Repository: Structured collection of JARs. Designed to work in conjunction with Maven (pluggable implementation).
Every JAR has a unique group and artifact id. Default repository is local file system, others allow auto-download.
Observation: Bruce's presentation is interesting - he seems to be targeting folks that want to dig
into Geronimo and customize it.
I think most developers just want to use it and would be more interested in seeing a demo of deploying an app on Geronimo,
rather than how to integrate Derby or Jetty into the server. If it's so easy to plugin a component, why hasn't Tomcat
been integrated? Maybe it's just me, I want to see it run and deploy apps to it - that's about all I want to do. In most
cases, I shouldn't need to customize it. It's nice to know that it's an option though.

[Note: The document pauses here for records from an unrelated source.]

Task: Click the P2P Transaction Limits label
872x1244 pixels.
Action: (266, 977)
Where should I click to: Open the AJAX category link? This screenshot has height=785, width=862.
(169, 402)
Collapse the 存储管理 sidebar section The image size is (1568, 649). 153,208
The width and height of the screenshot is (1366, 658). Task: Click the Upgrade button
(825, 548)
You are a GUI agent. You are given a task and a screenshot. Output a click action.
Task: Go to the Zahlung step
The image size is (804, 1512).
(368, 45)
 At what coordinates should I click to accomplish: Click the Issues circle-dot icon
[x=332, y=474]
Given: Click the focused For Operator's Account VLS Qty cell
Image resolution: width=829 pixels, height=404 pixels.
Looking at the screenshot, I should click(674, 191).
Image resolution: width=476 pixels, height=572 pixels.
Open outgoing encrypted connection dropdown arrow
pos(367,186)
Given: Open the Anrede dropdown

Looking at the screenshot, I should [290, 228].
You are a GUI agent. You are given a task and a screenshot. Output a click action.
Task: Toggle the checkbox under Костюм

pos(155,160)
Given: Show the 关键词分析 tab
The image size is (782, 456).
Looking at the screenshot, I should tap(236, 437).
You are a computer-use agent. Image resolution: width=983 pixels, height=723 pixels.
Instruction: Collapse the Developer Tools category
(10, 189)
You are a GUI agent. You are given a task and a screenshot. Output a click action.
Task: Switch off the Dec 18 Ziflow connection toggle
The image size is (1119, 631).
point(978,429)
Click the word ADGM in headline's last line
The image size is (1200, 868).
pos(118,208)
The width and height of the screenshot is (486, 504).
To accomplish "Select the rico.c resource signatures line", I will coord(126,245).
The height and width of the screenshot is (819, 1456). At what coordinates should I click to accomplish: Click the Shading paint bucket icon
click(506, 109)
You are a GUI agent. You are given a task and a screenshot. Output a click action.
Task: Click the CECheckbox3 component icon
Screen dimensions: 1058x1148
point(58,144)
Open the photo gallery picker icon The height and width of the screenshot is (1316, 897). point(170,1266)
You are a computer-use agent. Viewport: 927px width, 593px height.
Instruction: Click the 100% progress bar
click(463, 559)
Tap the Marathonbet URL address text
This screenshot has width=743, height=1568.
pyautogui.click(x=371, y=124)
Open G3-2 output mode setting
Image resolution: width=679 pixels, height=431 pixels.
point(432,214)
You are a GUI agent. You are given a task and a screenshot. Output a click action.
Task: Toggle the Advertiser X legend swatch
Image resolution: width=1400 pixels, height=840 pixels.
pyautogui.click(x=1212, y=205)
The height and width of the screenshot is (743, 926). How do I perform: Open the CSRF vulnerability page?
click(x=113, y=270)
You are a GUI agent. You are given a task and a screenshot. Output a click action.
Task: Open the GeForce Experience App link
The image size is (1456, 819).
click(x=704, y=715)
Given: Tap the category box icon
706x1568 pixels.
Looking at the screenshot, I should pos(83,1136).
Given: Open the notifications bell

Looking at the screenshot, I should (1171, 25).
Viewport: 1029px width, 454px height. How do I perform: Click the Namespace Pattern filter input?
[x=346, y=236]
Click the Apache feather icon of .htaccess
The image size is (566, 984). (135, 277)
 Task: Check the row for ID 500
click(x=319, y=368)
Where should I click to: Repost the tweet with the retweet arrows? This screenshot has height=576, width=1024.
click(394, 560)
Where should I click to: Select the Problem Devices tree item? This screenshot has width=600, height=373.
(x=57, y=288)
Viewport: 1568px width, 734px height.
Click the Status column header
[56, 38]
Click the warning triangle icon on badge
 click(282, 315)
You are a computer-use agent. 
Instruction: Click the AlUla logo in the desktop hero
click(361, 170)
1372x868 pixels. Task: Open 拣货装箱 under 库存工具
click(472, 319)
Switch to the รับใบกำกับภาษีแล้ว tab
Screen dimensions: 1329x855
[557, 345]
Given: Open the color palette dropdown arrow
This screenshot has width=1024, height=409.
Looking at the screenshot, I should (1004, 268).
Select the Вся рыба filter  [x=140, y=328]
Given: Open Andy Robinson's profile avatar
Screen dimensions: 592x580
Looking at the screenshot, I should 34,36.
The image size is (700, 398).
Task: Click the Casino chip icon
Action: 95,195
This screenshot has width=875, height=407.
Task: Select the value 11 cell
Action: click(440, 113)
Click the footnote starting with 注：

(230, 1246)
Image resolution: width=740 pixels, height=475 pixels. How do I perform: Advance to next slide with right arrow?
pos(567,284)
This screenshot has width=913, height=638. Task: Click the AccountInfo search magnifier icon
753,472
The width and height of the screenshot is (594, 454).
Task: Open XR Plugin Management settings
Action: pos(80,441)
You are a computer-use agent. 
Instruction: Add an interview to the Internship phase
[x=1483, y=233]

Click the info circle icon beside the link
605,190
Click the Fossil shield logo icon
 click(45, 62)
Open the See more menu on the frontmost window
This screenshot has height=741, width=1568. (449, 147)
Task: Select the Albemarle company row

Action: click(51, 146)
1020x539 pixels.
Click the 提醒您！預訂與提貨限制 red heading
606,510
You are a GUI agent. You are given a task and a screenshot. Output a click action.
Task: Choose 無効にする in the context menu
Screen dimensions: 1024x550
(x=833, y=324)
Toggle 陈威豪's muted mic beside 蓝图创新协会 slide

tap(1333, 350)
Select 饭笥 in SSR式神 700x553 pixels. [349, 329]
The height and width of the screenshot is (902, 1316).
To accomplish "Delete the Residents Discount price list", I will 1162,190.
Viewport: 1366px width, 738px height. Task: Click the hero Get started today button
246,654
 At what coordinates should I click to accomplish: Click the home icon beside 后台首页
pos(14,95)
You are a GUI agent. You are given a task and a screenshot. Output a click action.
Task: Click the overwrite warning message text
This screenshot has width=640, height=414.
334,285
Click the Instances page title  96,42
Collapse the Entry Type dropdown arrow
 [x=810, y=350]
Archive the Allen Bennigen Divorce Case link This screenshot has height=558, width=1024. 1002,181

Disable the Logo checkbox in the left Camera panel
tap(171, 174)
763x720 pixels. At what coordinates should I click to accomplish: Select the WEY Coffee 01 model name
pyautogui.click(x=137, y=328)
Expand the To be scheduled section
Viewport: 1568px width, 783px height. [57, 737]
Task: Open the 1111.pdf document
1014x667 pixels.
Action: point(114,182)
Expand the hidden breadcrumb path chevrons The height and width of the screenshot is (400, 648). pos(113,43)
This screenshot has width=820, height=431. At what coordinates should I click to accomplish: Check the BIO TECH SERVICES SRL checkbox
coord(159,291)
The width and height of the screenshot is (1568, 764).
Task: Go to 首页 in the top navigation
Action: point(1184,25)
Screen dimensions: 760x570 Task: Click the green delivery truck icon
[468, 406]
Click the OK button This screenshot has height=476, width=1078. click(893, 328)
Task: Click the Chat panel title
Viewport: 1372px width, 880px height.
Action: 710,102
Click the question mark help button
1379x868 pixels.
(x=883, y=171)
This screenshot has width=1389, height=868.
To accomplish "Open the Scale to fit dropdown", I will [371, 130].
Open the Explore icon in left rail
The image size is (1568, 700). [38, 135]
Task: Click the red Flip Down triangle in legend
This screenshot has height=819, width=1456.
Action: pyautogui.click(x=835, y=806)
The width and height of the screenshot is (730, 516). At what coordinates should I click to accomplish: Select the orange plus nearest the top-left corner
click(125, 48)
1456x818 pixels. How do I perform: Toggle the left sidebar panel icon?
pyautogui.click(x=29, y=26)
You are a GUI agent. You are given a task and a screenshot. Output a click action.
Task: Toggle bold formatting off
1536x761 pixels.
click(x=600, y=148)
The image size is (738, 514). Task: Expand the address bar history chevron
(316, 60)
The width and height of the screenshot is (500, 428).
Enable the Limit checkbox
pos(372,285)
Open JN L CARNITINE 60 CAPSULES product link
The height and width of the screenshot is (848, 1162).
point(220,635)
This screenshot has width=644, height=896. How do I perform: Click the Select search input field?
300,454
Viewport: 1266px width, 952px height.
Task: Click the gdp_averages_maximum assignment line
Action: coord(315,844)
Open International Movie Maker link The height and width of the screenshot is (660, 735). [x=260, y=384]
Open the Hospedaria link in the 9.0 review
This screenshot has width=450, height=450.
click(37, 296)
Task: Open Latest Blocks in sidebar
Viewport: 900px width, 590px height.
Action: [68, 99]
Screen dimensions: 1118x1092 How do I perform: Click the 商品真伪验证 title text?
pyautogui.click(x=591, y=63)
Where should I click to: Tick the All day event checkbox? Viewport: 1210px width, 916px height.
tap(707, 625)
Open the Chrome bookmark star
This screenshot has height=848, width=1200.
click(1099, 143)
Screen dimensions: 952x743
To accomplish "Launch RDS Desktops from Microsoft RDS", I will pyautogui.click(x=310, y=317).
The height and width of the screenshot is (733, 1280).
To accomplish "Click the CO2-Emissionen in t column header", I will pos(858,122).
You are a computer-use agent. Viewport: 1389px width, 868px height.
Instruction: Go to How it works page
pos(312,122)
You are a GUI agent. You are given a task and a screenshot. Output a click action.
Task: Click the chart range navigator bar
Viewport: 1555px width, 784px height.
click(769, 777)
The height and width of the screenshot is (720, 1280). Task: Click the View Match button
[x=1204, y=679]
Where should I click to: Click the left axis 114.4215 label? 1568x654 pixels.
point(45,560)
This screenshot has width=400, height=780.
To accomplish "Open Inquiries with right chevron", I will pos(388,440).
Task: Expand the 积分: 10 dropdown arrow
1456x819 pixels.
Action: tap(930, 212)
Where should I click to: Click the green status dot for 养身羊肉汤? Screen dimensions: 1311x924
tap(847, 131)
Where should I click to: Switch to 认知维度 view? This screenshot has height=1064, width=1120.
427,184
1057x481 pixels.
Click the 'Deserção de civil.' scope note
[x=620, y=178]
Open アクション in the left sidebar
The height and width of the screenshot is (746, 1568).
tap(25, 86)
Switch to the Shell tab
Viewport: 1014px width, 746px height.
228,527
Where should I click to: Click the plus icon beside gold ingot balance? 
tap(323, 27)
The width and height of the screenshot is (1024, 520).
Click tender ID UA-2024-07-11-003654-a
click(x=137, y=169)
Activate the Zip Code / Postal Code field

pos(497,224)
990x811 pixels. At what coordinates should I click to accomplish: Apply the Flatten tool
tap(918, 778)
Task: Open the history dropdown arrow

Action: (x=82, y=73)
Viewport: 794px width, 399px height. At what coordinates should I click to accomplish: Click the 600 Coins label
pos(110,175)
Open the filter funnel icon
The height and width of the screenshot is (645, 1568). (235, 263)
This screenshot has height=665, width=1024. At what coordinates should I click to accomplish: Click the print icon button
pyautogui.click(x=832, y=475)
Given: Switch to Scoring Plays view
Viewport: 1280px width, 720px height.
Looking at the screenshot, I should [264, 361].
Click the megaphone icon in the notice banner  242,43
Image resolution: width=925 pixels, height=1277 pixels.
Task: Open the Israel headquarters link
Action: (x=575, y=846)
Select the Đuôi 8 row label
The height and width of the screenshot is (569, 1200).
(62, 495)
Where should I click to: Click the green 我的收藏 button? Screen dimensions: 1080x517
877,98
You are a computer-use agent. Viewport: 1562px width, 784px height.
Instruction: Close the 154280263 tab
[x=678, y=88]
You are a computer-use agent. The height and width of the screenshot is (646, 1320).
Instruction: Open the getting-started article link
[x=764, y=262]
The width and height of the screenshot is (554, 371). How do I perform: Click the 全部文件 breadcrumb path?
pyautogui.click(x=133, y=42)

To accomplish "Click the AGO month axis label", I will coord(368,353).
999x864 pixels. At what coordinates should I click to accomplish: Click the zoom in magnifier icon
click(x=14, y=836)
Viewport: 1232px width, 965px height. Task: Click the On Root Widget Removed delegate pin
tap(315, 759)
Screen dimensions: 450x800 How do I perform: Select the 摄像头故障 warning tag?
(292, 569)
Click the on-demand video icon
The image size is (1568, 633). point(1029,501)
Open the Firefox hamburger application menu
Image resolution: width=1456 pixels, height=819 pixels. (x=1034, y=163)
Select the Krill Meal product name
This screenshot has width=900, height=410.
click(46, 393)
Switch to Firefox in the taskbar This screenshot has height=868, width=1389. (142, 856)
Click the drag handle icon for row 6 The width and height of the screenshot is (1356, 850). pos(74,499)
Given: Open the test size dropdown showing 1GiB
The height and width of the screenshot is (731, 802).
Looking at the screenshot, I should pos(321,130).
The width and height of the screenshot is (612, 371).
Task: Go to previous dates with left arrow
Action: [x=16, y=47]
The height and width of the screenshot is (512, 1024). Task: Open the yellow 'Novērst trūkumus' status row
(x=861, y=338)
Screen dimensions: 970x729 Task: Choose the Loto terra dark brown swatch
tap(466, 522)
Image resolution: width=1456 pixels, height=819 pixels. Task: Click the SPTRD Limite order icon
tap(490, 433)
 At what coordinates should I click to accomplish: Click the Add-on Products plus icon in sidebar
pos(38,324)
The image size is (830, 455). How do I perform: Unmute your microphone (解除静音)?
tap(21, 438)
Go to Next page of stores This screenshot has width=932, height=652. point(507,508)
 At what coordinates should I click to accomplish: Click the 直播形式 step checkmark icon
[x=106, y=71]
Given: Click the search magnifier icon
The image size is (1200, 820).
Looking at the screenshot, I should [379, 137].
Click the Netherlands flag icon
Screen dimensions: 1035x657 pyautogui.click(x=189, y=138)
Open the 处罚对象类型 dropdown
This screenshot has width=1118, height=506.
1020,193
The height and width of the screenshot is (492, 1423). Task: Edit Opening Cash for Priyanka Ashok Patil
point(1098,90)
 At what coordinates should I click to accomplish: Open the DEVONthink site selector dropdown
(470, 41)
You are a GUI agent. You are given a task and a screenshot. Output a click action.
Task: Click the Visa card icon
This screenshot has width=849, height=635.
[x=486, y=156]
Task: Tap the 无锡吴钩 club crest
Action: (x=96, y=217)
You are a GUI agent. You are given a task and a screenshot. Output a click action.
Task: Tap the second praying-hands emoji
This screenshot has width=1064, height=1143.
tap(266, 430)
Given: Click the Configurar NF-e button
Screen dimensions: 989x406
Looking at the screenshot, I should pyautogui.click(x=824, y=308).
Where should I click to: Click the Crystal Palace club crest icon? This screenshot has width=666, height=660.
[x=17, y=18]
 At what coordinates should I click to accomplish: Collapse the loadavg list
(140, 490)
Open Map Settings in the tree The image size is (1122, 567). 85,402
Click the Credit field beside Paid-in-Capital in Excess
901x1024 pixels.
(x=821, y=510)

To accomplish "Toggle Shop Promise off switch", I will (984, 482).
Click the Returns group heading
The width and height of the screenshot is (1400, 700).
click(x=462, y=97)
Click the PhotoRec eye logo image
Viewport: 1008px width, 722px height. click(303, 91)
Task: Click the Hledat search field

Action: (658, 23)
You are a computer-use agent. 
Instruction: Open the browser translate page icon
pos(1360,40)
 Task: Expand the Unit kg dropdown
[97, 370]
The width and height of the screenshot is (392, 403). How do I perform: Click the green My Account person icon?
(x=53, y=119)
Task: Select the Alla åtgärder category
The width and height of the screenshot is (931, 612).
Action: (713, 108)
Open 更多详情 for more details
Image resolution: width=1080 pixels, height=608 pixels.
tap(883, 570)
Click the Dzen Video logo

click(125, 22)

Basic Configuration Builder: Deployers are J2EE specific (JSR-88). If you have standards-compliant deployment descriptors -
your application should deploy on Geronimo. Rather than calling them deployers, Geronimo uses "Builders". The Builders
/deployers create configuration objects containing GBeans. Most complex Builder is J2EE deployer. It implements
a JSR-88 deployment specification and accepts JARs, WARs, EARs, and RARs. You can also add in a deployment plan in XML.
From this, a Geronimo Configuration ARchive (.car) is created. The nice things about these builder is you can
do deploy-time optimizations, before the application is started.
Everything above the System Services and Kernel is hot swappable. You can remove the J2EE Configuration and replace
it with something else like Pico or Spring. This means that you'll be able to swap out servlet containers w/o shutting
down the server. That's pretty damn cool. If the system services and kernel are stable, and no JVM dumps occur - this
means that your Geronimo server could be running forever. Sounds awesome.
High-availability (clustering, etc.) has not been built into Geronimo yet. This is primarily because this is not
part of the J2EE spec. Developers are focusing on gaining 1.4 compliance, then they'll start looking at the fancy features.
Wow - good presentation Bruce. I feel like I know more about Geronimo than I ever wanted to know.
As I was getting ready to post the above transcript, I noticed that
Geronimo 1.0 M3 was released. According to Bruce's presentation, this is the last release before 1.0. Nice work gents.